Re: [CR]Glorified Pipefitting? Lugs or Fillet?

(Example: Framebuilders:Chris Pauley)

Date: Mon, 26 Sep 2005 18:15:42 -0700
Subject: Re: [CR]Glorified Pipefitting? Lugs or Fillet?
From: "Brandon Ives" <>
In-Reply-To: <>

That's just gloppy chunks of brass compared to the Bill Philbrook I used to keep in my living room. Don't get me wrong Sam's good builder, but the seller is laying down the hype a little too heavy. Of course today was the starting day of the hypefest known as Interbike, so what do you expect.

As far as the history of fillet brazing it's goes back to the beginning of bikes. I have a safety frame from before 1910 that's all fillet. Also arc welding is not fillet brazing. Arc welding is like tig and mig welding using and electrical arc to melt the parent metal and the filler material is in general similar to the parent material. Fillet brazing is a method of adding a second metal dissimilar to the parent material as a joining material and not melting the parent metal. Fillet brazing could be done in theory with an arc welder, but it's usually done with a gas flame of some kind. best, Brandon"monkeyman"Ives Vancouver, B.C.

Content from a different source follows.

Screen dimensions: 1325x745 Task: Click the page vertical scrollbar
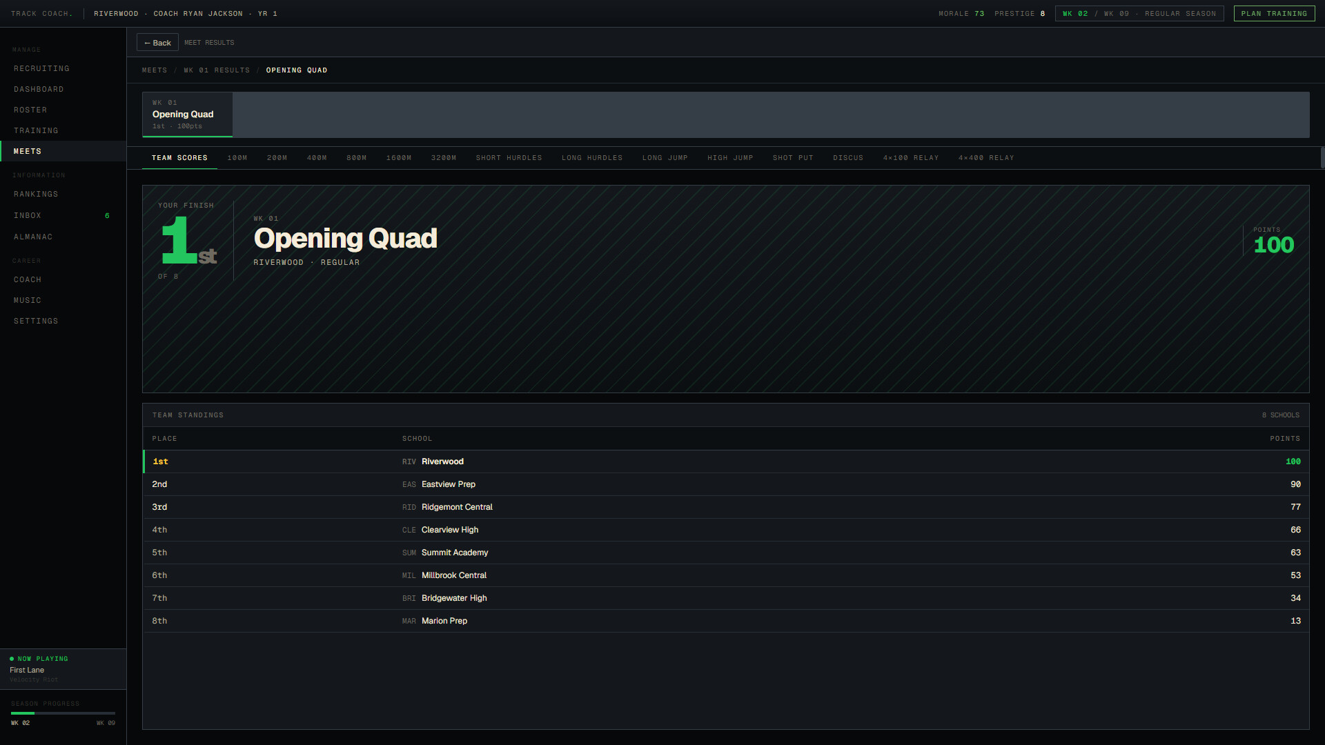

On Monday, Sep 26, 2005, at 17:39 US/Pacific, wrote:
> Ok, I am not sure if Sam Cotten would be considered a KoF but check
> out ebay item 7185592167 and read the description. To
> think that my Sachs is made out of wasing maching bits is
> depressing;-) Didn't Graeme Obree ride a bike he put together out of
> washing machine parts to an hour record?
> On a classical note. When and who did the first fillet brazing. I have
> a Holdsworth La Quelda 1948 was arc welded (Fillet). I am not sure
> when they first started doing that. Late 30's I think based on some
> advertisements I have seen.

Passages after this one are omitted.